(Prompt):
Could you transcribe exactly the lines from the one containing "The image size is (1096, 547)." through the last line of the records below, leaving out the pictures?

(Provided records):
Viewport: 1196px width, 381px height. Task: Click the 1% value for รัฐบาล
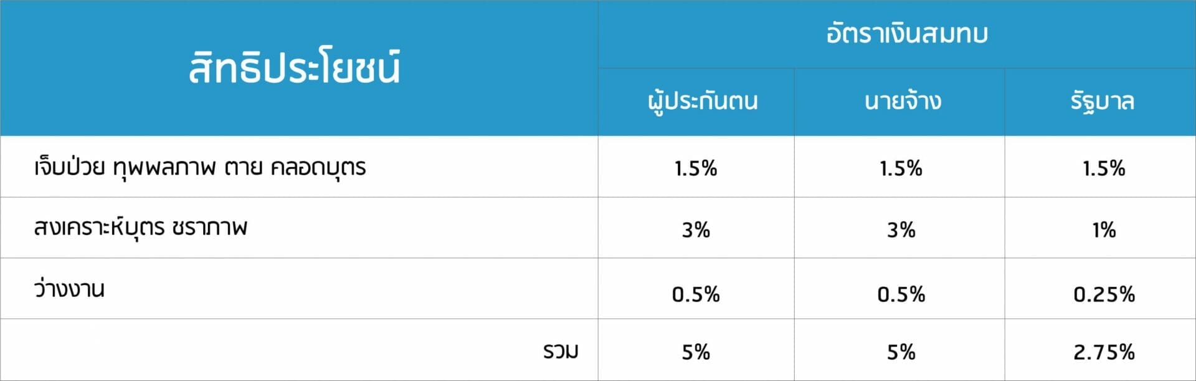tap(1104, 230)
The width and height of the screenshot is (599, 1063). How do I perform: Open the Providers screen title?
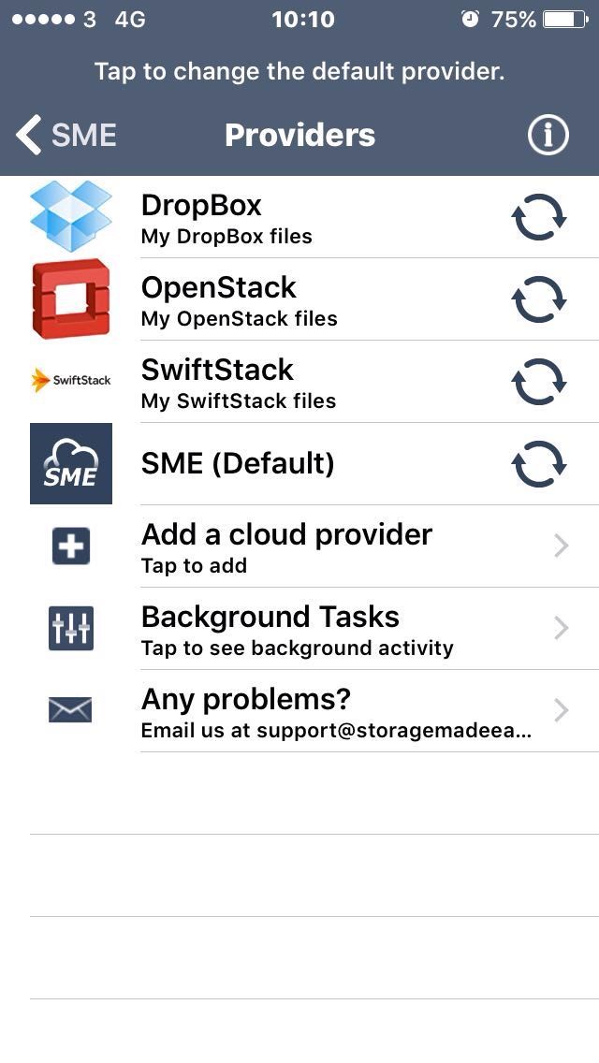click(299, 134)
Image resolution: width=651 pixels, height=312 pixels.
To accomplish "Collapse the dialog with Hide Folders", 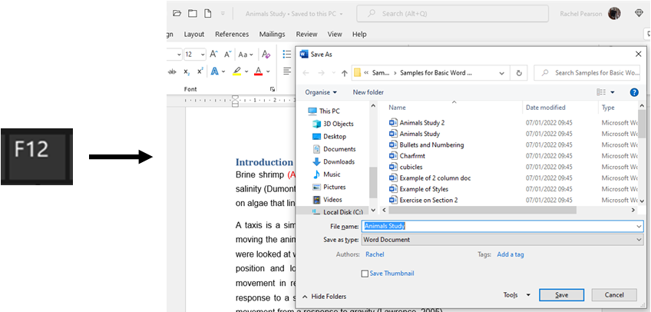I will click(x=323, y=296).
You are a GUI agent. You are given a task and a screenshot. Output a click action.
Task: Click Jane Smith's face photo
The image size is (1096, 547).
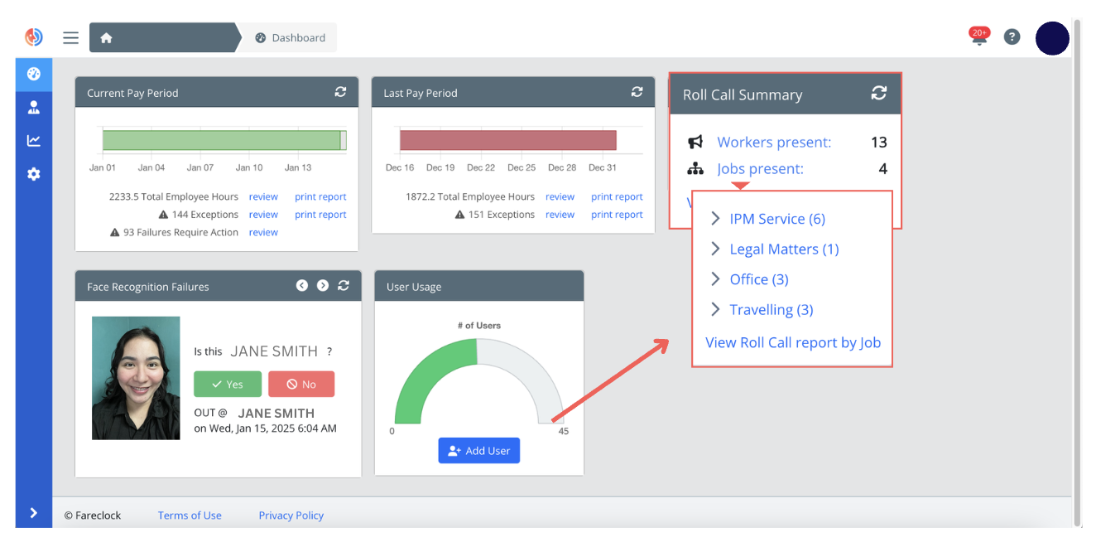point(136,377)
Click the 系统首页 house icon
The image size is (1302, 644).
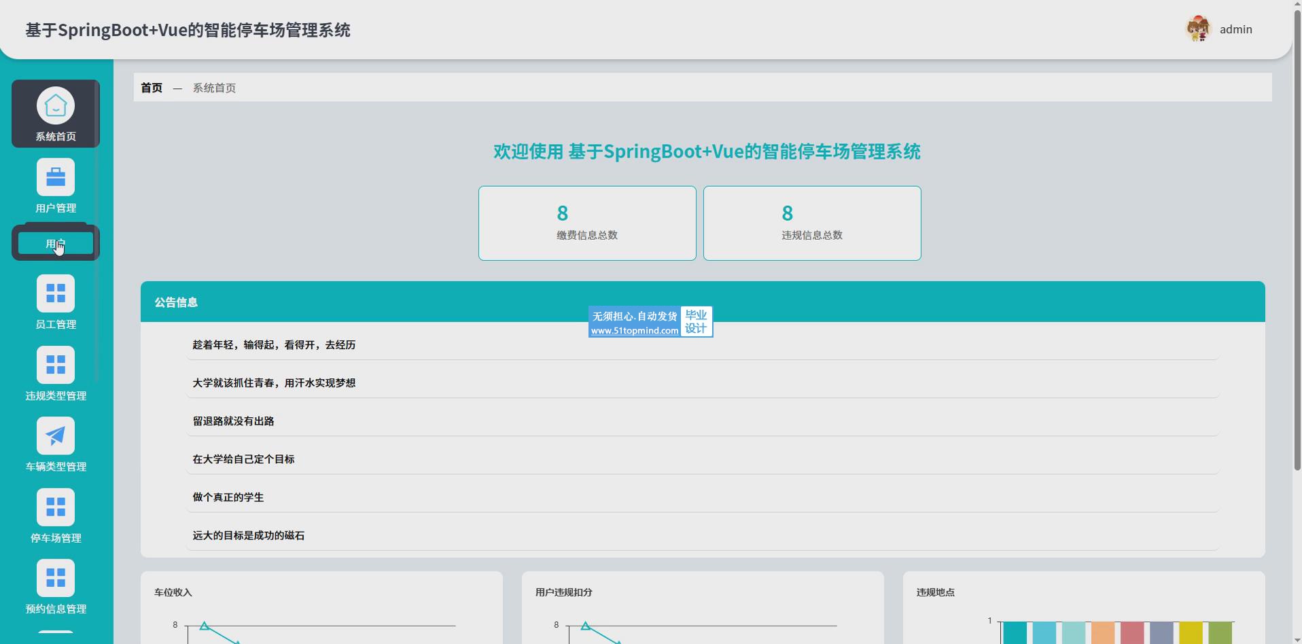[x=56, y=106]
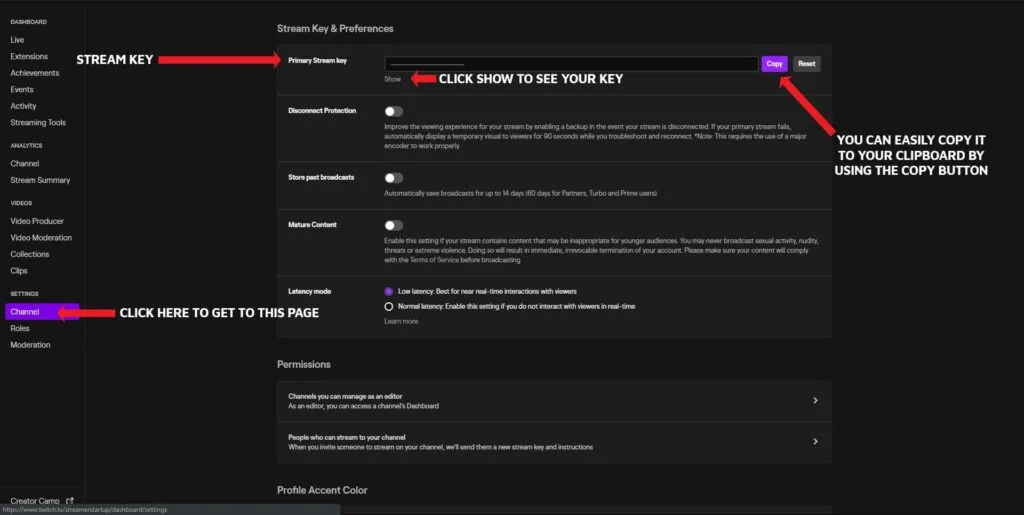Open Channel under Settings in sidebar
This screenshot has width=1024, height=515.
coord(25,312)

(Reply):
The image size is (1096, 547).
point(136,377)
Click the 系统首页 house icon
The image size is (1302, 644).
[x=56, y=106]
Open Channel under Settings in sidebar
This screenshot has width=1024, height=515.
coord(25,312)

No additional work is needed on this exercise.